--- Texto extraído ---

Según el Evangelio de san Lucas, mientras Jesús nacía en Belén, «unos pastores dormían al raso, vigilando por turnos sus rebaños» . La expresión «dormir al raso», además de aludir a la pobreza en que vivían estos hombres, evoca una existencia vulnerable, expuesta a las inclemencias de la vida. Ellos representan, en cierto modo, a cuantos viven hoy también «al raso» en un mundo poco amigable, por no decir adverso, y expuestos al rigor de una existencia cargada de miedos, oscuridades, injusticias, desamores, olvidos y marginaciones. Nada de extraño es que los sentimientos de tales personas vayan por la calle de la amargura, sin otro destino que el de un futuro triste e incierto.
Para cambiar de ruta, los sentimientos necesitan a veces una gran noticia. Y ésa fue la que un ángel trajo a los pastores en la noche de la Navidad: «¡Os anuncio una gran alegría, que será para todo el pueblo!». El hecho de que el ángel haya dicho «una gran alegría» y no «una gran noticia» resulta interesante. No sólo significa que «noticia» y «alegría» son una misma cosa cuando se anuncia a Jesús; significa también que la alegría cristiana es «comunicable» porque toca una fibra esencial de la existencia humana, que es la necesidad de salvación: «Os ha nacido hoy, en la ciudad de David, un Salvador, que es Cristo el Señor».
En otras palabras, el ángel anunció a los pastores el hecho de que la Misericordia de Dios, en aquella noche, se volvió «accesible», porque «se hizo Carne»; se hizo visible, constatable. Sería a partir de entonces una Misericordia capaz de hablar, de tocar, de curar, de alimentar, de enseñar, de conmover, de resucitar a todo ser humano. 
El ángel que trajo el anuncio a los pastores, junto con una multitud de ángeles que se le unió en ese momento, alabó a Dios diciendo: «Gloria a Dios en las alturas y paz en la tierra a los hombres de buena voluntad». La paz es un tipo particular de alegría. Es una alegría mansa, blanca y sosegada; pero no por ello menos intensa que otros tipos de alegría. La alabanza de los ángeles nos permite intuir que este tipo de alegría nace cuando damos gloria a Dios con nuestra vida, por encima de cualquier circunstancia. De este modo, nuestros sentimientos pueden recalcular siempre su ruta; pueden encontrar una ruta de salida hacia la alegría, aun estando expuestos a la adversidad.

--- Extractos del listado ---

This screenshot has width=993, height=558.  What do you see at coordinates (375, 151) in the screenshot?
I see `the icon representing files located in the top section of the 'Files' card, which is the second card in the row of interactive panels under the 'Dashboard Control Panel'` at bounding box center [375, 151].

---
--- Extractos del listado ---

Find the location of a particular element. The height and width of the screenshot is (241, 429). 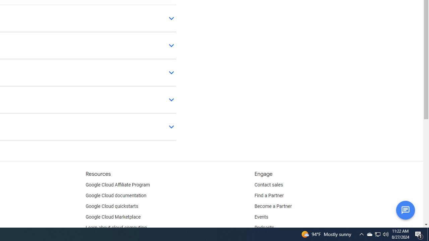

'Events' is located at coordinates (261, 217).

---

> [Tarea propuesta]: Resume, por favor, en dos oraciones el texto sobre el anuncio del ángel a los pastores.

> [Respuesta completa]: Los pastores que dormían al raso representan a quienes viven hoy expuestos a una existencia cargada de miedos, injusticias y olvidos, y a ellos el ángel les anunció una gran alegría: el nacimiento de un Salvador, con el que la Misericordia de Dios se hizo carne y se volvió accesible. La alabanza de los ángeles permite intuir que la paz, una alegría mansa pero no menos intensa, nace cuando damos gloria a Dios con nuestra vida, de modo que los sentimientos pueden encontrar una ruta hacia la alegría aun estando expuestos a la adversidad.